Washington, DC, April 28 (MTI) – Government spokesman Zoltán Kovács concluded a four-day visit to Washington, DC on Thursday during which he met congressmen and representatives of brain trusts and visited background institutions as well as the Congressional Research Service.
Kovács held talks with Republican congressmen Dennis Ross of Florida and Jeff Fortenberry of Nebraska, along with Republican Senator Ron Johnson of Wisconsin. He also met representatives of research institutions such as the German Marshall Fund, the conservative Heritage Foundation and the Family Research Council.
Speaking to MTI about his talks on Thursday, Kovács said he had briefed all his negotiating partners on the Hungarian government’s policies of the past seven years.
“We of course also talked about current affairs, such as the issue of the Central European University (CEU) and NGOs, and the impression I got from everyone was that they really do understand what’s going on,” the government spokesman said. He said the news that had reached the US about the CEU was “mostly the one-sided bits of information containing the same half-truths being spread by the CEU’s rector and Soros allies”.

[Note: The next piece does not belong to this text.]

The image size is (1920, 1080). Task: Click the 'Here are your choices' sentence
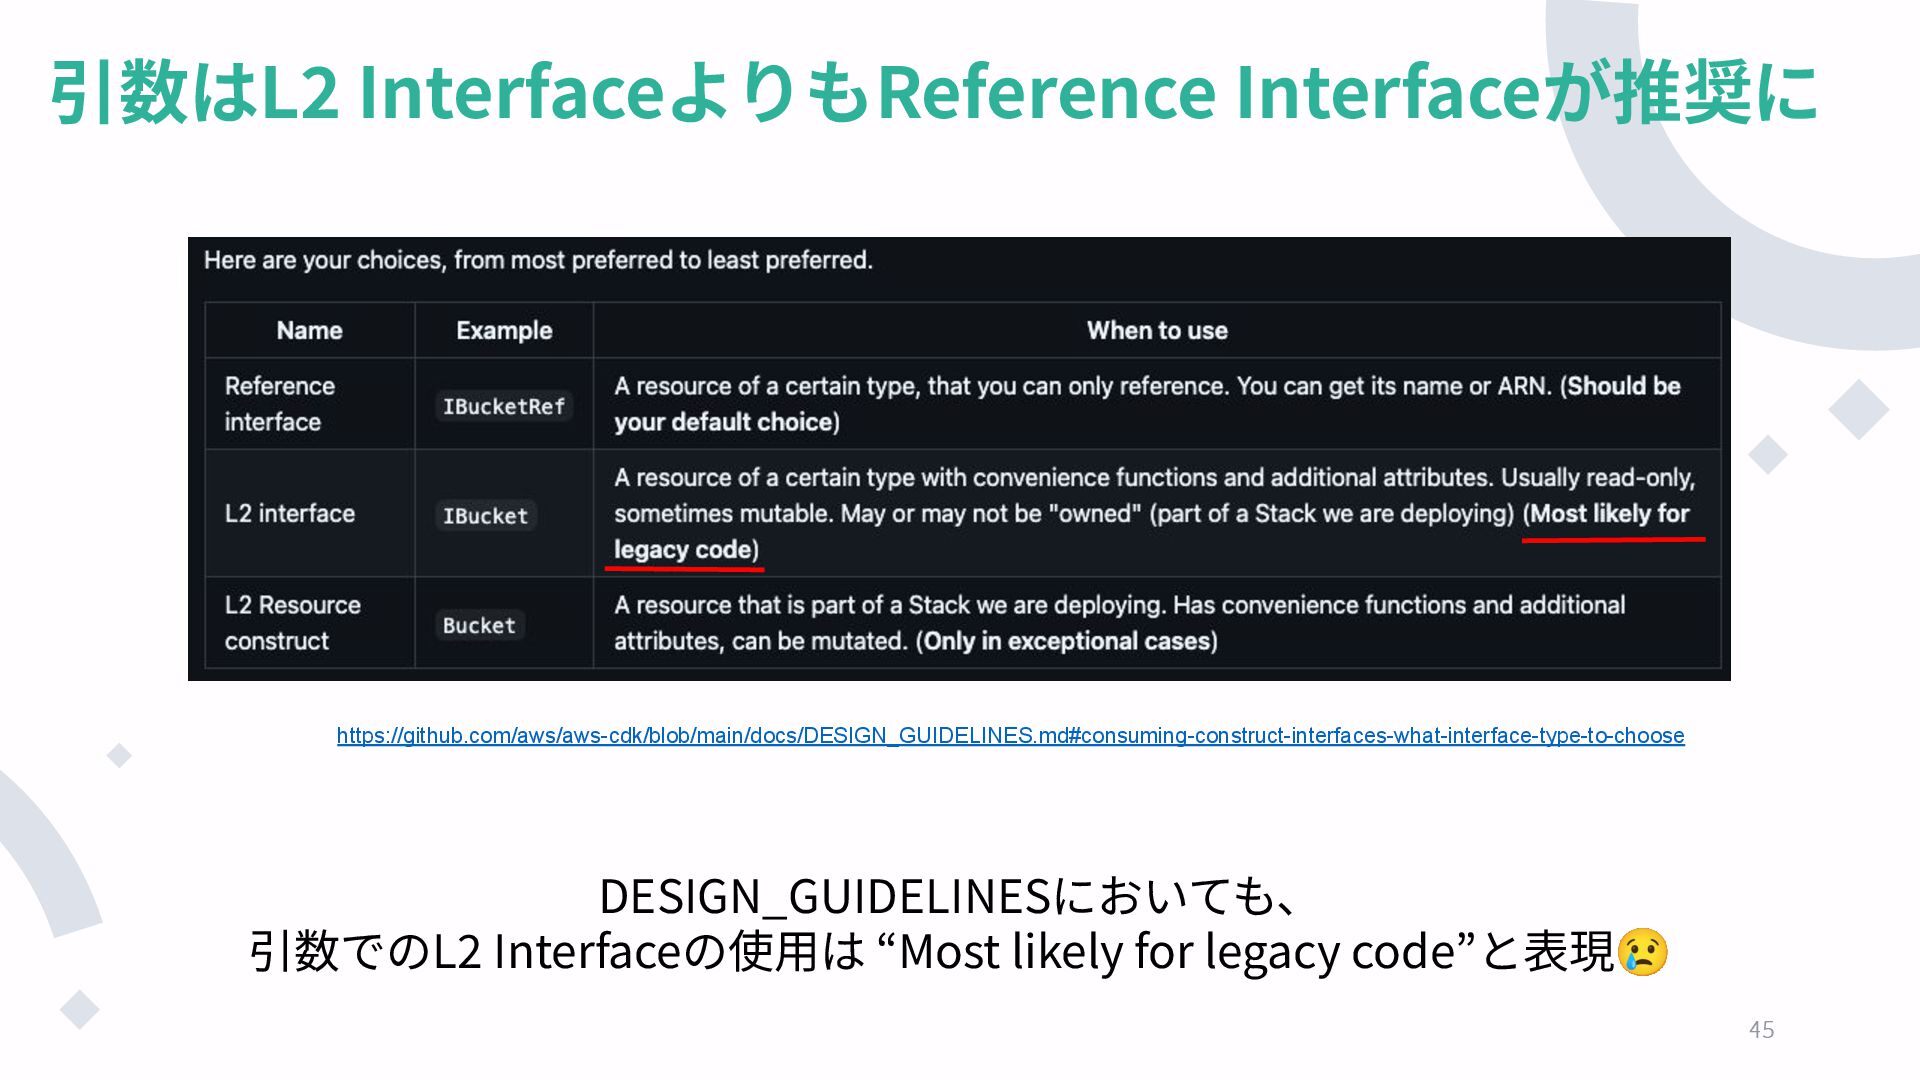pos(538,261)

He suggested that prejudice in connection with Hungary in the US seemed to be “easing”, adding at the same time that most of the information that reaches the country was “still quite one-sided”.
Kovács said that if Hungary wants to change the way it is perceived in the world it is not enough for it to spread information to embassies but it had to “go straight to news organisations and reach a lot more people”. He added, however, that the Hungarian government often does not get a chance to share accurate information.
Asked about a letter sent last week to the Hungarian prime minister by a bipartisan group of US senators about the need to keep the CEU in Budapest, Kovács said he was convinced, based on his talks, that US politicians had not overestimated the importance of the letter and were aware that “the amendment to the higher education law is not about the CEU specifically but about all foreign universities operating in Hungary, and that there is nothing in the amendment that would be impossible to fulfil.”
Asked what it was that had interested his negotiating partners the most, Kovács said it was not the issue surrounding the CEU, but rather migration and the future of the European Union.